What you need to do. Print the listing below in full. Alter nothing.

=== Section Start ===

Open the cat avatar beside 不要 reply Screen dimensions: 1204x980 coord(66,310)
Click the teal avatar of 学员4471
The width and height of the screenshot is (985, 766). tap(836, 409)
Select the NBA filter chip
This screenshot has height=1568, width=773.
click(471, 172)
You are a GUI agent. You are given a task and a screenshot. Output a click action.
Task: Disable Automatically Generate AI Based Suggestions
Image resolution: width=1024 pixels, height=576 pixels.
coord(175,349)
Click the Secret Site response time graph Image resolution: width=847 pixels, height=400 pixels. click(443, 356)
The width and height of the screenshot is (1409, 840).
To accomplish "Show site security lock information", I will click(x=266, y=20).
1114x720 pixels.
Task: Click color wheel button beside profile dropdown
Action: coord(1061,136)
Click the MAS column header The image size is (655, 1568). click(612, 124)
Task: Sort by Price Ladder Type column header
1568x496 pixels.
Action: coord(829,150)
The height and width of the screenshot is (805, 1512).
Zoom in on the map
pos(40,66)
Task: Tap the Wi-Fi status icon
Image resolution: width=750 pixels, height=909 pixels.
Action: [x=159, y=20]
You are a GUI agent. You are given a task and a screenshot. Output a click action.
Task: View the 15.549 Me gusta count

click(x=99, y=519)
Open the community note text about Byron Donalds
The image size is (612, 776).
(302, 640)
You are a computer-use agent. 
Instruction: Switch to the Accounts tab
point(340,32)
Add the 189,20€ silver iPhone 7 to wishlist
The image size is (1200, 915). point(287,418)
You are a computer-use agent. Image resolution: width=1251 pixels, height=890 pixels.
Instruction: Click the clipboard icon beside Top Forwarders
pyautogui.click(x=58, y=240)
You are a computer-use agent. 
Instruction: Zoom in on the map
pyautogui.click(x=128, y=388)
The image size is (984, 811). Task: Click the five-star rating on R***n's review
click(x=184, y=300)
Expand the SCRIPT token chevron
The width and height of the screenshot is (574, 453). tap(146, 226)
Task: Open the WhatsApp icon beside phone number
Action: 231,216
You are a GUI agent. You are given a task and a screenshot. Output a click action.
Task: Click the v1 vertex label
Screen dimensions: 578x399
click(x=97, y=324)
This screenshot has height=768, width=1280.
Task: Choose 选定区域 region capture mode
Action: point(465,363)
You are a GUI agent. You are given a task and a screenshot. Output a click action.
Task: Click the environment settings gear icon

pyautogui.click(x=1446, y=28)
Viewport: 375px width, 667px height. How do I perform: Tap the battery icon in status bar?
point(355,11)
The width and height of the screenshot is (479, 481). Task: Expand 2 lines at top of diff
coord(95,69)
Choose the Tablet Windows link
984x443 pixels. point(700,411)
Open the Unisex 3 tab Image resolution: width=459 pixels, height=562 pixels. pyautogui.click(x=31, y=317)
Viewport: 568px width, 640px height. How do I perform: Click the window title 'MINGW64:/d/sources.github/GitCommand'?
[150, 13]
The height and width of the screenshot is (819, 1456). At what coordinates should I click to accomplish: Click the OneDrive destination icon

=== Section End ===

Exercise result.
Open the cat avatar beside 不要 reply Screen dimensions: 1204x980 coord(66,310)
Click the teal avatar of 学员4471
The width and height of the screenshot is (985, 766). tap(836, 409)
Select the NBA filter chip
This screenshot has height=1568, width=773.
click(471, 172)
You are a GUI agent. You are given a task and a screenshot. Output a click action.
Task: Disable Automatically Generate AI Based Suggestions
Image resolution: width=1024 pixels, height=576 pixels.
coord(175,349)
Click the Secret Site response time graph Image resolution: width=847 pixels, height=400 pixels. click(443, 356)
The width and height of the screenshot is (1409, 840).
To accomplish "Show site security lock information", I will click(x=266, y=20).
1114x720 pixels.
Task: Click color wheel button beside profile dropdown
Action: coord(1061,136)
Click the MAS column header The image size is (655, 1568). click(612, 124)
Task: Sort by Price Ladder Type column header
1568x496 pixels.
Action: coord(829,150)
The height and width of the screenshot is (805, 1512).
Zoom in on the map
pos(40,66)
Task: Tap the Wi-Fi status icon
Image resolution: width=750 pixels, height=909 pixels.
Action: [x=159, y=20]
You are a GUI agent. You are given a task and a screenshot. Output a click action.
Task: View the 15.549 Me gusta count

click(x=99, y=519)
Open the community note text about Byron Donalds
The image size is (612, 776).
(302, 640)
You are a computer-use agent. 
Instruction: Switch to the Accounts tab
point(340,32)
Add the 189,20€ silver iPhone 7 to wishlist
The image size is (1200, 915). point(287,418)
You are a computer-use agent. Image resolution: width=1251 pixels, height=890 pixels.
Instruction: Click the clipboard icon beside Top Forwarders
pyautogui.click(x=58, y=240)
You are a computer-use agent. 
Instruction: Zoom in on the map
pyautogui.click(x=128, y=388)
The image size is (984, 811). Task: Click the five-star rating on R***n's review
click(x=184, y=300)
Expand the SCRIPT token chevron
The width and height of the screenshot is (574, 453). tap(146, 226)
Task: Open the WhatsApp icon beside phone number
Action: 231,216
You are a GUI agent. You are given a task and a screenshot. Output a click action.
Task: Click the v1 vertex label
Screen dimensions: 578x399
click(x=97, y=324)
This screenshot has height=768, width=1280.
Task: Choose 选定区域 region capture mode
Action: point(465,363)
You are a GUI agent. You are given a task and a screenshot. Output a click action.
Task: Click the environment settings gear icon

pyautogui.click(x=1446, y=28)
Viewport: 375px width, 667px height. How do I perform: Tap the battery icon in status bar?
point(355,11)
The width and height of the screenshot is (479, 481). Task: Expand 2 lines at top of diff
coord(95,69)
Choose the Tablet Windows link
984x443 pixels. point(700,411)
Open the Unisex 3 tab Image resolution: width=459 pixels, height=562 pixels. pyautogui.click(x=31, y=317)
Viewport: 568px width, 640px height. How do I perform: Click the window title 'MINGW64:/d/sources.github/GitCommand'?
[150, 13]
The height and width of the screenshot is (819, 1456). At what coordinates should I click to accomplish: Click the OneDrive destination icon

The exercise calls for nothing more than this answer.